#### Your goal
Count the lines of the rows below that contain the string "beside", treating uppercase and lowercase as different. Reply with the number alone.

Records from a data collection
──────────
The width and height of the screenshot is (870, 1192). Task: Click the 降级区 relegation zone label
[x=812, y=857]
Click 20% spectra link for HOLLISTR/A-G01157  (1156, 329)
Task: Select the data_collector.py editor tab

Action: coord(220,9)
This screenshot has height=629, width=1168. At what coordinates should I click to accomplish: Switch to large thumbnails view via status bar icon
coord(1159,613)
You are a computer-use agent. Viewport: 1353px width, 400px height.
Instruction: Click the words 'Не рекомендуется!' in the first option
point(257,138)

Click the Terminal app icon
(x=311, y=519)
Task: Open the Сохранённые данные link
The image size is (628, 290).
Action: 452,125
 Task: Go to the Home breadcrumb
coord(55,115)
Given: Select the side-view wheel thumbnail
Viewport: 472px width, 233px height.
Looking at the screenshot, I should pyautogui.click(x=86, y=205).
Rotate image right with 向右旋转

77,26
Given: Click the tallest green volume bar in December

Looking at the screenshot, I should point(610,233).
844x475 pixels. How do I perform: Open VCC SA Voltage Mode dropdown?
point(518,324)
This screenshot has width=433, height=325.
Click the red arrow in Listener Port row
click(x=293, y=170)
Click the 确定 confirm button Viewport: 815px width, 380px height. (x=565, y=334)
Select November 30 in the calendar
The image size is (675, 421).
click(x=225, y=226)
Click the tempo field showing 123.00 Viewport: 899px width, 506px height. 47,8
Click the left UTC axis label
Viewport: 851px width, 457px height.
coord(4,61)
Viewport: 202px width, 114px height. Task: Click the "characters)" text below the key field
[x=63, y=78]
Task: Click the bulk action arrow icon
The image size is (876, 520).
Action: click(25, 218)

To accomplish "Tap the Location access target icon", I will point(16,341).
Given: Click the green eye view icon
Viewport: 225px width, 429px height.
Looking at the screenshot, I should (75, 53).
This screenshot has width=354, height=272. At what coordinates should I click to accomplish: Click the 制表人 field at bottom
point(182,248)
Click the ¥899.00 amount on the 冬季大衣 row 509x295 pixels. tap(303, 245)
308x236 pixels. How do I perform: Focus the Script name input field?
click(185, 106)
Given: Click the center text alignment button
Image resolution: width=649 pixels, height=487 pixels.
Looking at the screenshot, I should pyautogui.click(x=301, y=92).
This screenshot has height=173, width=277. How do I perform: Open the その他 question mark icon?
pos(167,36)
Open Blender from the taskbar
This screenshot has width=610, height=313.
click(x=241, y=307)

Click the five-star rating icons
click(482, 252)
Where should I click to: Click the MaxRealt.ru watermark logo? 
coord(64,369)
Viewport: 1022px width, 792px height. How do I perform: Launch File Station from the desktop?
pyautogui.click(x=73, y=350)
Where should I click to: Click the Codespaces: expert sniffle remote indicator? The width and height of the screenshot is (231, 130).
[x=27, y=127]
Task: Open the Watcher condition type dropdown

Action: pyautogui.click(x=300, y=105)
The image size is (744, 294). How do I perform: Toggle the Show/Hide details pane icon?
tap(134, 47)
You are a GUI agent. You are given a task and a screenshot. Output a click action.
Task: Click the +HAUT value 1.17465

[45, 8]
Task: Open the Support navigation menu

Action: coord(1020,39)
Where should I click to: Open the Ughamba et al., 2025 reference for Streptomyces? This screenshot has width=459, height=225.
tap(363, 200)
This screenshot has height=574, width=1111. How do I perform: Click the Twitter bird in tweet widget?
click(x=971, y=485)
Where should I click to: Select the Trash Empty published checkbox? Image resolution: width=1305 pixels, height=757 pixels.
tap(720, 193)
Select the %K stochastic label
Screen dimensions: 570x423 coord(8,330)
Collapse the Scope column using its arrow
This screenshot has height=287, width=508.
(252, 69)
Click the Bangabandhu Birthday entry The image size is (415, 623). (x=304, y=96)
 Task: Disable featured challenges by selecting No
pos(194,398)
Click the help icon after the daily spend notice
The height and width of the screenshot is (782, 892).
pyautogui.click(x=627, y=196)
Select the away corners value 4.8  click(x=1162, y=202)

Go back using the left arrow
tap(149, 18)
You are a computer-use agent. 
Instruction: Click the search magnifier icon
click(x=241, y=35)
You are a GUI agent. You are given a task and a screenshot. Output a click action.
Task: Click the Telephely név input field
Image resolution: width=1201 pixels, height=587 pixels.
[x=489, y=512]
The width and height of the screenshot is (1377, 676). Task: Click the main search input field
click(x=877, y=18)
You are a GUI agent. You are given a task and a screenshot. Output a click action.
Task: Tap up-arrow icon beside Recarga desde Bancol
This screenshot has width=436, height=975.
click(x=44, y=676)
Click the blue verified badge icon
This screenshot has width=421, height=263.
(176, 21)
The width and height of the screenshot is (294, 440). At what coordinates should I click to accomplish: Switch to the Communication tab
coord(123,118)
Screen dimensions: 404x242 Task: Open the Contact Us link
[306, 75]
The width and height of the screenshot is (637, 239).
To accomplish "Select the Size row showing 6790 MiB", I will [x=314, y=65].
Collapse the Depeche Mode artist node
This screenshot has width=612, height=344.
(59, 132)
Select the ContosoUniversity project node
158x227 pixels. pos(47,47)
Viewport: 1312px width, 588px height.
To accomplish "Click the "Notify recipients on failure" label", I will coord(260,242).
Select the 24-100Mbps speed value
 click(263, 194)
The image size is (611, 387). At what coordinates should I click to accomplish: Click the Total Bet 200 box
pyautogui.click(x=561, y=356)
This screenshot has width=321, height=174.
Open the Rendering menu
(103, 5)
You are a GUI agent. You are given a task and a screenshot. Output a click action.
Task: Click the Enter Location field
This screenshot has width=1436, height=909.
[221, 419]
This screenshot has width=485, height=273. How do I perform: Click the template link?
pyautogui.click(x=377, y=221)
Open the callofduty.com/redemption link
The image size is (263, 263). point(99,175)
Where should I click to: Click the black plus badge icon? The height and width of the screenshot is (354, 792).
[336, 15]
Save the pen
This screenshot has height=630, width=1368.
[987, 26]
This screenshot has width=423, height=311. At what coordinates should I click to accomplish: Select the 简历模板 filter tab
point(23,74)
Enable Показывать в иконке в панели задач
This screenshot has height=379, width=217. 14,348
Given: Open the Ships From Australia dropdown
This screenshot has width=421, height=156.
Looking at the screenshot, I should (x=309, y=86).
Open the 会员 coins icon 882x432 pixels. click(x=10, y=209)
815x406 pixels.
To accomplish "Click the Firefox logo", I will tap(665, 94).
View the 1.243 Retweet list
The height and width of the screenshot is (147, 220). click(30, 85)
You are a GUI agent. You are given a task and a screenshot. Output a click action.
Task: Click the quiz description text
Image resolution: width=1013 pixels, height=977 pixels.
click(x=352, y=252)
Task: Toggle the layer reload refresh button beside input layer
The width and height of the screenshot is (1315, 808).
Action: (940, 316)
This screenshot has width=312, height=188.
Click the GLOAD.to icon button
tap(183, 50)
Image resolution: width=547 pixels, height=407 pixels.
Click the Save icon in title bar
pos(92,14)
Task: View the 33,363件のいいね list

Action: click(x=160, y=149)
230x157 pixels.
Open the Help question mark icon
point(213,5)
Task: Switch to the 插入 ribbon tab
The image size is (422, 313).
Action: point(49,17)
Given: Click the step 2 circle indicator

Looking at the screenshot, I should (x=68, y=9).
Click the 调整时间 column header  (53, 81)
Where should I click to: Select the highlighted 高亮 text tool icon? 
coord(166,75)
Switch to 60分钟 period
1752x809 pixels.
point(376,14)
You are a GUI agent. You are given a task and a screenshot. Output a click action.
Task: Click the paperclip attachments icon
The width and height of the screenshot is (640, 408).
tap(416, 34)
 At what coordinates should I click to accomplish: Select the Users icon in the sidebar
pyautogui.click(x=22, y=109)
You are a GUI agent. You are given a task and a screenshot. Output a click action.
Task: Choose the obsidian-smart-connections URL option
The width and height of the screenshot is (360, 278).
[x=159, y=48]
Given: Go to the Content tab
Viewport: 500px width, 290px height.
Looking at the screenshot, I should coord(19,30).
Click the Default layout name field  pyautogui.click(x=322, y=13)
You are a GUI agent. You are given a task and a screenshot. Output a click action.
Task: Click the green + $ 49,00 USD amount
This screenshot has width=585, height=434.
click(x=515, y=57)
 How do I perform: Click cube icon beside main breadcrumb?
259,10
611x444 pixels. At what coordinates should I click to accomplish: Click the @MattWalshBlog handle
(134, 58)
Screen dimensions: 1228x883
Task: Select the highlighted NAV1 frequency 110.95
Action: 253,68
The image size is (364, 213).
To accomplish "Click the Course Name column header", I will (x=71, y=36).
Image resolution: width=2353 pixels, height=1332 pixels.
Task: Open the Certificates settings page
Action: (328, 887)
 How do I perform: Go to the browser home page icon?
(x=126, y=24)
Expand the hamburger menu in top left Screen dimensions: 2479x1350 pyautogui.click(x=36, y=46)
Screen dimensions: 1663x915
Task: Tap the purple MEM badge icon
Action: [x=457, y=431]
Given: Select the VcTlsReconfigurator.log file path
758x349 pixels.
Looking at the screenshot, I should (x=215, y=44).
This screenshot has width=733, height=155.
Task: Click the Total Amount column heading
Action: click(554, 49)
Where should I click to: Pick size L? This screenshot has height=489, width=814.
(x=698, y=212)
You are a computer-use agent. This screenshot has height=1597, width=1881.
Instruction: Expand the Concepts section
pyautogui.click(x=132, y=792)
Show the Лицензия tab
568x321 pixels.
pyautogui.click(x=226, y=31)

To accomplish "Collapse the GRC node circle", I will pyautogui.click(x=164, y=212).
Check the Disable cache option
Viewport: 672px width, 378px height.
──────────
#### Result
3